Дав обет не описывать частную жизнь, Жаботинский не рассказывает о взаимоотношениях с женой, тревогах, волнениях, — разумеется, письма Пушкина к Наталье Гончаровой не менее интересны, чем повести «Белкина», и почитателю Жаботинского интересны все аспекты его жизни, но он четко провел черту, разграничив личную и общественную жизнь. Но его «Мадригал» жене — жемчужина интимной лирики, открывающая перед нами другого Жаботинского, романтика:

«Стихи — другим», вы мне сказали раз,
«А для меня и вдохновенье немо?»
Но, может быть, вся жизнь моя — поэма,
И каждый лист в ней говорит о вас…
Я допишу, за час до переправы,
Поэмы той последние октавы…
И будет там вся быль моих скитаний,
Все родины, все десять языков,
Шуршание знамен и женских тканей,
Блеск эполет и грязь тюремной рвани,
Народный плеск и гомон кабаков:
Мой псевдоним и жизнь моя — «Качели»…
Но не забудь: куда б ни залетели,
Качелям путь — вокруг одной черты:
И ось моих метаний — вечно ты».

После этих строк тяжело возвращаться к сухому повествованию.
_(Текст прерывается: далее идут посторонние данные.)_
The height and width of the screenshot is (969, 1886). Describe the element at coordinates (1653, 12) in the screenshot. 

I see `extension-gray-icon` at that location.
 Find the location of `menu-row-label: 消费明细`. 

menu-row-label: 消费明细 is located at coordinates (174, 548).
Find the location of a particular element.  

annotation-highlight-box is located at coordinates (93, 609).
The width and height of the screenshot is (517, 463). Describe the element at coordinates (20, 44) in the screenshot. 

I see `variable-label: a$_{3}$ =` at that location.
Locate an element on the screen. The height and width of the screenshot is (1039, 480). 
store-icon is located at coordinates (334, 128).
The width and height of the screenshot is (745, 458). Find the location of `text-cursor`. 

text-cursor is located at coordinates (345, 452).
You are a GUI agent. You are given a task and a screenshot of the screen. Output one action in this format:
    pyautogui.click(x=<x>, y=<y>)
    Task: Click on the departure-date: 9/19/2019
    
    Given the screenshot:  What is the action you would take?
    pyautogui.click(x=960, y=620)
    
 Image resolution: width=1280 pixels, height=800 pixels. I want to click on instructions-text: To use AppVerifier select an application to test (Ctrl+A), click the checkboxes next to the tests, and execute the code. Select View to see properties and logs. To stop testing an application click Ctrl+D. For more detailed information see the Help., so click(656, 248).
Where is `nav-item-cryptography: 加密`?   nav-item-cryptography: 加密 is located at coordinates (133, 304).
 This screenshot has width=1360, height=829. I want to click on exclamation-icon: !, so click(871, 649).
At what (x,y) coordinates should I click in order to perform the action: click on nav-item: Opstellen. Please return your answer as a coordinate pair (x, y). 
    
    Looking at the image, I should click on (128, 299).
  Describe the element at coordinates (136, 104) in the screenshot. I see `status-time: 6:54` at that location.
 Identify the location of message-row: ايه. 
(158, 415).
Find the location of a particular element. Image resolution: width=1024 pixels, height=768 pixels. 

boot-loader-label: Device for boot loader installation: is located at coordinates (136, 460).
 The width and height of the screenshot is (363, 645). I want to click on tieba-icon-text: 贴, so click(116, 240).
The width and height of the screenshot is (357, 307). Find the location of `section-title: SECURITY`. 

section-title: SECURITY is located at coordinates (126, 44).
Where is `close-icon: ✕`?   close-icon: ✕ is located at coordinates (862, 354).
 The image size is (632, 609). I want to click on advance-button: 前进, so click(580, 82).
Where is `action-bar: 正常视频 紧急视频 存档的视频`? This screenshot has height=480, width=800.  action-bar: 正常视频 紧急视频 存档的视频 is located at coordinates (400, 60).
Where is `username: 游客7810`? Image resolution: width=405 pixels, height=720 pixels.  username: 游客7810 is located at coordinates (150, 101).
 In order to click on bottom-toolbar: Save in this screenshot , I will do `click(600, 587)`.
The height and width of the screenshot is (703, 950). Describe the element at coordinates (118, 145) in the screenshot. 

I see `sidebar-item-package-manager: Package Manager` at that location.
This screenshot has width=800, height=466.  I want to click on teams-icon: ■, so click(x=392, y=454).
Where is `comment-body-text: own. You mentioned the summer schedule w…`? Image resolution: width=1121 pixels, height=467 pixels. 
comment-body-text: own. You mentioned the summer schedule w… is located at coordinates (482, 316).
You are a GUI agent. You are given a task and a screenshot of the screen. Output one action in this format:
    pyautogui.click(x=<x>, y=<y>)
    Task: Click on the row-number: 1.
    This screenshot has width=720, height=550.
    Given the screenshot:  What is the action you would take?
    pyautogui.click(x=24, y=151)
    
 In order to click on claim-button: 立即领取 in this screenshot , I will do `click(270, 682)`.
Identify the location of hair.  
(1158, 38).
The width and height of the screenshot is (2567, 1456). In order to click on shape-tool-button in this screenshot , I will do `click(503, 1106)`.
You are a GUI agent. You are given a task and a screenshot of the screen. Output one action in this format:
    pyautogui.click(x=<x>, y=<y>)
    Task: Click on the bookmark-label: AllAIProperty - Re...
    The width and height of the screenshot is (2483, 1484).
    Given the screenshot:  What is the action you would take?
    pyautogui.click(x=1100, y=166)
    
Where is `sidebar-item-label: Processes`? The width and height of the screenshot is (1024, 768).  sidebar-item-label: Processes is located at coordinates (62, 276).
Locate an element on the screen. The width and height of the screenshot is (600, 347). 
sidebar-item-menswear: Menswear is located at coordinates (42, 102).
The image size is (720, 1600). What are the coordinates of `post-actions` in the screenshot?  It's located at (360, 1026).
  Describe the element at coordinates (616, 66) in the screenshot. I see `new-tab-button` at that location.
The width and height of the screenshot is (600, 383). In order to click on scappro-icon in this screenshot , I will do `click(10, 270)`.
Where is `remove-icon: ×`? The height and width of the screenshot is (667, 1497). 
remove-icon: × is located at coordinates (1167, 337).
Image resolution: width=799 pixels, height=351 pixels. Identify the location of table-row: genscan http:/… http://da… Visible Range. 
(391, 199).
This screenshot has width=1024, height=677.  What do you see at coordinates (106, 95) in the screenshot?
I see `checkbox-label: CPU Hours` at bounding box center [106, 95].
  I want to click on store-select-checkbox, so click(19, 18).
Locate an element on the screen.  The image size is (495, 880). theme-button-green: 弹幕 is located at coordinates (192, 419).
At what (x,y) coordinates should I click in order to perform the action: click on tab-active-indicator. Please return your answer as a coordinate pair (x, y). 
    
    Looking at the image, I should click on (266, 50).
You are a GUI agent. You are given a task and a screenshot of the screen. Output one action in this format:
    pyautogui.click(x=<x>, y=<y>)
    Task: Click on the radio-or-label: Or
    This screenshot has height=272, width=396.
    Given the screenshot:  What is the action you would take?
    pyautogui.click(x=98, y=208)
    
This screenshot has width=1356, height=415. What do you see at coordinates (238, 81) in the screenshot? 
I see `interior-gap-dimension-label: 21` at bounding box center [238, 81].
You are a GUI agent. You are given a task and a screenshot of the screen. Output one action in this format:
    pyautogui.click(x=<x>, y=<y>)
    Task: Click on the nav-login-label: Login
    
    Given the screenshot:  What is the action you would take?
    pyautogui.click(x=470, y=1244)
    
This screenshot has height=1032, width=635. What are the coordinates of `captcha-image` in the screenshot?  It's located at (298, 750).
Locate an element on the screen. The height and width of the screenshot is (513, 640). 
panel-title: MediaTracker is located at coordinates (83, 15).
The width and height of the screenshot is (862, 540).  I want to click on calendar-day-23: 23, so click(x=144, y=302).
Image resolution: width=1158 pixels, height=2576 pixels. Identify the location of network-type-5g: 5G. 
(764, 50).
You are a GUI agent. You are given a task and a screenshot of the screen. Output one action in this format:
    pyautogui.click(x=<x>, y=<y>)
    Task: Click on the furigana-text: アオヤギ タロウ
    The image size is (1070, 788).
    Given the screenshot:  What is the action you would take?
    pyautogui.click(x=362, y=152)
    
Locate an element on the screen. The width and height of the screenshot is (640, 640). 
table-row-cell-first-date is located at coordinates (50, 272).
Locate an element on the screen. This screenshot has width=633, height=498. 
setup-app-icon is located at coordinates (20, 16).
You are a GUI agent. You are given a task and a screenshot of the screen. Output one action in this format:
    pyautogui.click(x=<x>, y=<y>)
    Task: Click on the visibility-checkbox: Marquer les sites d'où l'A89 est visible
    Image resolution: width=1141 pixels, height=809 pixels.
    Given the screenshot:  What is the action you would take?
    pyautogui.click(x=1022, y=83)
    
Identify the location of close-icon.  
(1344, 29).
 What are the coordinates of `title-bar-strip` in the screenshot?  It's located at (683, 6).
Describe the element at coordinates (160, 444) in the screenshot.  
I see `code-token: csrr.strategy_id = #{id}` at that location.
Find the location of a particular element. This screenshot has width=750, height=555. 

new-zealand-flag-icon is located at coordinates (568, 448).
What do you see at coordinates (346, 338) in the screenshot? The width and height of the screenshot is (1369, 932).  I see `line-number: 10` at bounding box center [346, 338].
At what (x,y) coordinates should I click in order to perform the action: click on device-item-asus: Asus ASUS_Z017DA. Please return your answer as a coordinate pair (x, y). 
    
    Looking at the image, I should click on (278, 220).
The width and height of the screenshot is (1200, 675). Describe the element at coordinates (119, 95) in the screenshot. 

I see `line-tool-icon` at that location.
Между женитьбой, Веной и рождением сына в жизни Жаботинского был период сионистской пропагандистской деятельности, обозначенный в мемуарах одним словом: «Константинополь». В дальнейшем он оказался важным для оценки политической ситуации, изменившейся с началом Первой мировой войны и приведшей к борьбе за создание Еврейского легиона.